All lines in the material below that contain "will" should be located and copied.

----------

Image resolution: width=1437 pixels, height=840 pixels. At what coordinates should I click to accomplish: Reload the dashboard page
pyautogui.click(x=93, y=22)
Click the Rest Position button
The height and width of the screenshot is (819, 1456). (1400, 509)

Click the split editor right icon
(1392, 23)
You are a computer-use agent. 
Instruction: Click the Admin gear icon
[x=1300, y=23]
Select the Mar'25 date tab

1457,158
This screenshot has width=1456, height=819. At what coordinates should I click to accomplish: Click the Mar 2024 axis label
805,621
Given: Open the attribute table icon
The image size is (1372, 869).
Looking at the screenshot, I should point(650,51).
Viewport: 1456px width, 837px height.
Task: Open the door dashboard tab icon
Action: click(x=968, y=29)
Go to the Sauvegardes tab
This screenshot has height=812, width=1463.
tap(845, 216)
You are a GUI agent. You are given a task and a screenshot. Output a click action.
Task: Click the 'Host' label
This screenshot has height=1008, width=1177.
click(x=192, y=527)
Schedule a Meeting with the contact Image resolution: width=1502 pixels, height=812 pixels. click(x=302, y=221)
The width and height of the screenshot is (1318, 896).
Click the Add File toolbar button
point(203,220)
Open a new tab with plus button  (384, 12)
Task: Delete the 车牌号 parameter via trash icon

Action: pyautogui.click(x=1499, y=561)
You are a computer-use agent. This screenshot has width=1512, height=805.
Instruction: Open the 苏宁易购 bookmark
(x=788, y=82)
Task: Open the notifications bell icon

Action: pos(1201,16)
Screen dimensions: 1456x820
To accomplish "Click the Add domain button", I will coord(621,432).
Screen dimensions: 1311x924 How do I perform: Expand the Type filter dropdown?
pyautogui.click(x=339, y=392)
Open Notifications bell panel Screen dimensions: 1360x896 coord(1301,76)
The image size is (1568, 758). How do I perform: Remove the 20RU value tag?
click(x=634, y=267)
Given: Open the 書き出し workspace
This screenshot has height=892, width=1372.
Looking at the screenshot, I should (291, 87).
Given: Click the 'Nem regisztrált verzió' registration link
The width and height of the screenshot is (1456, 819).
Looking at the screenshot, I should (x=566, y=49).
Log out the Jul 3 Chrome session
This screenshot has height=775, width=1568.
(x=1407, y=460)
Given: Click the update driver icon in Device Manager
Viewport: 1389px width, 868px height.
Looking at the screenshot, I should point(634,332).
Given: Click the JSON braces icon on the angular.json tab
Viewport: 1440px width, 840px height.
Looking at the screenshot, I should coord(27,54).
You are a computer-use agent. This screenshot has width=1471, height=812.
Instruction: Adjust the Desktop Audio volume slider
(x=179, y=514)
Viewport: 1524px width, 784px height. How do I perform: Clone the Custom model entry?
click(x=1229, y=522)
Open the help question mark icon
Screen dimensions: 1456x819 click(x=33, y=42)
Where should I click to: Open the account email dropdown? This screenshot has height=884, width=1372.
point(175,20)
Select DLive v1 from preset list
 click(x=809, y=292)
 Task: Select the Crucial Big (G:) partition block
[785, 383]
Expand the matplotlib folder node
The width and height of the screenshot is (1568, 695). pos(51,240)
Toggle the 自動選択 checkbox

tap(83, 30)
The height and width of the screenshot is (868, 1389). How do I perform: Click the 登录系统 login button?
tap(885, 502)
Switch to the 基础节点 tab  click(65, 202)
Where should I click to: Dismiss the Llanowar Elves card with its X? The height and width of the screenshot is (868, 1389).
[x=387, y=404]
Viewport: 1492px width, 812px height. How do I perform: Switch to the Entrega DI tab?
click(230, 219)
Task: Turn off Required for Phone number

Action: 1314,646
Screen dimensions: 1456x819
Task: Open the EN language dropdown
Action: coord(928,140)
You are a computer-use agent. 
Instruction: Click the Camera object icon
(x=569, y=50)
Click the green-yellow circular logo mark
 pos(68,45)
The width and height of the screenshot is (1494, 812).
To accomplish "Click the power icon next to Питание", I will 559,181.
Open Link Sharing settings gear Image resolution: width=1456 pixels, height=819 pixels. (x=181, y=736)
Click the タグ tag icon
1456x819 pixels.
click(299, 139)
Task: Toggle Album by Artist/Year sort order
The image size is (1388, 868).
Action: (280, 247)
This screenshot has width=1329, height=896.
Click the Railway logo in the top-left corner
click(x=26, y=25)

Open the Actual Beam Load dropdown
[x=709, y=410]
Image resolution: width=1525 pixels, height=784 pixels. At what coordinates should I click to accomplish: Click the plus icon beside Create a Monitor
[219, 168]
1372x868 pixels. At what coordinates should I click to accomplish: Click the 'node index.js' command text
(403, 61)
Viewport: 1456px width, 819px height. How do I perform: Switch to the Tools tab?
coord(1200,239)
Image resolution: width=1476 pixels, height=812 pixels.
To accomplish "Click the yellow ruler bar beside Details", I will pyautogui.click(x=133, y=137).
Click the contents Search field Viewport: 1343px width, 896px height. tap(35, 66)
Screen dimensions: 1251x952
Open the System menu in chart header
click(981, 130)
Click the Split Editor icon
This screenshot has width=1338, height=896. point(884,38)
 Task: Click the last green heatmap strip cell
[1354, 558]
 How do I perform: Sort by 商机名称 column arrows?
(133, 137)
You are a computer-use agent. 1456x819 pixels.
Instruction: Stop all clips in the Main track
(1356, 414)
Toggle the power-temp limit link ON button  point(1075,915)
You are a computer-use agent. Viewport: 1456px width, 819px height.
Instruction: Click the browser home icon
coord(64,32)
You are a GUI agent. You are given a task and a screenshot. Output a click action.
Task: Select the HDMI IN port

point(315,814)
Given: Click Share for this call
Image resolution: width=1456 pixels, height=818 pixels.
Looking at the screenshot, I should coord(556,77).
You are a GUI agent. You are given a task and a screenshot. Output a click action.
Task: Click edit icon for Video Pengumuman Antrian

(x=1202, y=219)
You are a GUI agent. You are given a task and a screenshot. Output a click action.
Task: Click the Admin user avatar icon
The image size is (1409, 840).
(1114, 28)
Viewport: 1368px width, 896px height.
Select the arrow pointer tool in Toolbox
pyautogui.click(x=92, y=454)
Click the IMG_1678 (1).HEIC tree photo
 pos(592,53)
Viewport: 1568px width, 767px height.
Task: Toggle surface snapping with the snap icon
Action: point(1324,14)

----------

YOUR SOLUTION -
To accomplish "Click the Add domain button", I will coord(621,432).
To accomplish "Click the power icon next to Питание", I will 559,181.
To accomplish "Click the yellow ruler bar beside Details", I will pyautogui.click(x=133, y=137).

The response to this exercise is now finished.